My tidying style is most akin to that of widow Margie Hodges from Episode Four. On entering her house it appears to be extremely organised – almost show home-esque – but scratch beneath the surface and it’s a whole other story as Marie discovers she’s hoarding boxes of belongings and has whole rooms dedicated to things she needs to sort. Which is kind of like the drawers under my bed (full of trinkets) or the cupboards in my living room (full of trinkets).

While Marie uses the five categories - clothing, books, papers, miscellaneous and sentimental - to help streamline the organising process, I believe the majority of my belongings fall under glamorously named category of ‘assorted crap.’ From decorative bowls (too many to count), to a collection of curling tongs, sunglasses, beauty products, old birthday cards, a plant pot I stole from a Be At One (sorry)… The list could go on. I have a lot of things. Things in boxes, things hanging up, things in bags and drawers and jumbled wicker baskets.

Netflix

Things I’ve bought for myself, things I’ve had bought for me, things I’ve borrowed from people and forgotten to give back. Things from my childhood and from my 15 years living out of home. But each time I think about getting rid of them, I can’t. I think my love of things stems from my childhood, when I didn’t have many. Growing up on a remote island off the coast of Cornwall, shopping was something that we did only once a year and, as my family didn’t have huge amounts of money, it was heavily restricted.

I longed for the silly items that I own now; prints to hang on the wall and glass ornaments, twirling but not-at-all-practical jewellery stands and decorative cushions. Things which I certainly don’t need but that I want. So when I think of getting rid of them it reminds me of how hard I had to work to get them in the first place. Even though, undoubtedly, like the people on Marie’s show, over the years I have accumulated what might be considered to be too many.
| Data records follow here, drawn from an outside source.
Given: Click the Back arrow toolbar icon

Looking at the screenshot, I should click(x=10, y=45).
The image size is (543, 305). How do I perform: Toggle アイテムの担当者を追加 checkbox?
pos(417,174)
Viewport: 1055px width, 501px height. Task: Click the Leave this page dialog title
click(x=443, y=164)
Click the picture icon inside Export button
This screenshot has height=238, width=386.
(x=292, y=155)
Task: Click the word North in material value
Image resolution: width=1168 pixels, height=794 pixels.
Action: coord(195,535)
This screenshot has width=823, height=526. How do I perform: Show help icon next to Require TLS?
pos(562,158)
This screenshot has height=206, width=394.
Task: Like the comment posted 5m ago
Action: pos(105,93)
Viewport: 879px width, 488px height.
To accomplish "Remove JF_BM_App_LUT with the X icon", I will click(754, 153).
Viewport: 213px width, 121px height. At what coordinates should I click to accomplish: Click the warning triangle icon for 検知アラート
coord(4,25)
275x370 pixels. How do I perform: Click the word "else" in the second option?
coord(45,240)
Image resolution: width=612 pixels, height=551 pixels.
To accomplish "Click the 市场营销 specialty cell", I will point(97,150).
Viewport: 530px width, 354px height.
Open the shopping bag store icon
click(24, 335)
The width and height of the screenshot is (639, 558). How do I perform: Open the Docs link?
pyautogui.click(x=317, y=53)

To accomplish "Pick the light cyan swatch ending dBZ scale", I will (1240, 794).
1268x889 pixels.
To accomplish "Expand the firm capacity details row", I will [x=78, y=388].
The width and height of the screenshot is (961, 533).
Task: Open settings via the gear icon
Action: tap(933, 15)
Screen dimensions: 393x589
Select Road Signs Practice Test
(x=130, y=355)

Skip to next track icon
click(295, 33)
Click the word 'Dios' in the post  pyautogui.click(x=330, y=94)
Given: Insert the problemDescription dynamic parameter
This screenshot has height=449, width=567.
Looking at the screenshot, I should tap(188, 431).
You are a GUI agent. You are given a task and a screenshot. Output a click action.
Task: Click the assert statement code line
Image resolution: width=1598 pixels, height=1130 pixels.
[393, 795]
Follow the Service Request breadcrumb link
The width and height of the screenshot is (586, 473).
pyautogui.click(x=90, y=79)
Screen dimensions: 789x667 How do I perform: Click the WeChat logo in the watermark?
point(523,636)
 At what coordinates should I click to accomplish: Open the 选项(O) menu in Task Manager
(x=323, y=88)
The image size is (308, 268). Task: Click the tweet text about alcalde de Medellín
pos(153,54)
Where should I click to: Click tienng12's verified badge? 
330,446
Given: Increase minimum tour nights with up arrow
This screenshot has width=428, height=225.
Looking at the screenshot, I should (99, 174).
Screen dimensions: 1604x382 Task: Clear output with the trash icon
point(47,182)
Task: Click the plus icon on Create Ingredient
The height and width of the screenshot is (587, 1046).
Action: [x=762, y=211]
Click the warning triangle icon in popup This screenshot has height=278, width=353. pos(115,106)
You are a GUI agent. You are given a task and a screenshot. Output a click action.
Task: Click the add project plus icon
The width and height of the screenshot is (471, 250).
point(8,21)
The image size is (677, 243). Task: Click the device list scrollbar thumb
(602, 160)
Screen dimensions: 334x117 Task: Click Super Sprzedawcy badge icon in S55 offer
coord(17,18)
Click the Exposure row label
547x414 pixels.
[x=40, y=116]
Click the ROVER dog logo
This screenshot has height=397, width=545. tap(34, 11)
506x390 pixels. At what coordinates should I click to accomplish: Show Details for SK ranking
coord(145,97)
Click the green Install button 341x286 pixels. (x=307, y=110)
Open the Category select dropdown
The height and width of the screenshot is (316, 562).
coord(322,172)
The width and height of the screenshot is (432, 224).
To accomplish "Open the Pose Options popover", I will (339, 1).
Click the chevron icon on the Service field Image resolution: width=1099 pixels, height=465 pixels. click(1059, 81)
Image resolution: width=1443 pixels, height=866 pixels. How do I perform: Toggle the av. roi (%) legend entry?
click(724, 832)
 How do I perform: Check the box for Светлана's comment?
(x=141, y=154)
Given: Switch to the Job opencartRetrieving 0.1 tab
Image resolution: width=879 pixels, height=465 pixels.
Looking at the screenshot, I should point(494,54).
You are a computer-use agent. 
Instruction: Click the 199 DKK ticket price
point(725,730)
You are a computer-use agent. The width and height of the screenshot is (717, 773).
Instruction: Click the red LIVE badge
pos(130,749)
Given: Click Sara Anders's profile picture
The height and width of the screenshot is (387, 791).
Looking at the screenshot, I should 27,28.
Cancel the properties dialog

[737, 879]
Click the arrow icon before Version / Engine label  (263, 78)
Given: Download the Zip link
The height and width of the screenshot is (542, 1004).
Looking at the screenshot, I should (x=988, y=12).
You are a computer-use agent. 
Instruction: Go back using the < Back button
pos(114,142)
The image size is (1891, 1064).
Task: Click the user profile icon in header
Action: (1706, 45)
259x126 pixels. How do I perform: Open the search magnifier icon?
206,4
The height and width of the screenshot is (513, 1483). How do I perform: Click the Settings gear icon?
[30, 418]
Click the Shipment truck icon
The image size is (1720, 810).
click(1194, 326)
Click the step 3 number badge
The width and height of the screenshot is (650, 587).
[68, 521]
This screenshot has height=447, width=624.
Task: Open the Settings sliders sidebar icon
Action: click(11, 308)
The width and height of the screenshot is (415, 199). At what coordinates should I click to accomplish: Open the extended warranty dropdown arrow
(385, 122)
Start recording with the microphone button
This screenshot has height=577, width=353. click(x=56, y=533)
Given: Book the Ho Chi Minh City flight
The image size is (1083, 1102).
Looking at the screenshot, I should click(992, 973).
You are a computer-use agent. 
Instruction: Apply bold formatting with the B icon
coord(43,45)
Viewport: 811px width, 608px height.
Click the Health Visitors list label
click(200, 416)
On a more serious level though, I also can’t help but feel that being told that we should all live a minimalist lifestyle is just another thing for us to feel potential shame about. We’ve grown up as part of a generation that was endlessly shamed for not having enough; the latest phone, the latest shoes or the latest bag and now we’re older we’re told to shun fast fashion, fast furniture and do away with the disposable.

But what if the disposable is all you have but you love those things anyway? And after years of being told that we must have everything now is it so wrong to actually take enjoyment from owning these items even if you don’t use them every day? Maybe I just have a huge capacity for sparking joy from everything I own or maybe it’s just that I don’t want to get rid of something I might later regret, but all I know is, I won’t be Marie Kondo’ing my house any time soon and I won’t be feeling bad about it either.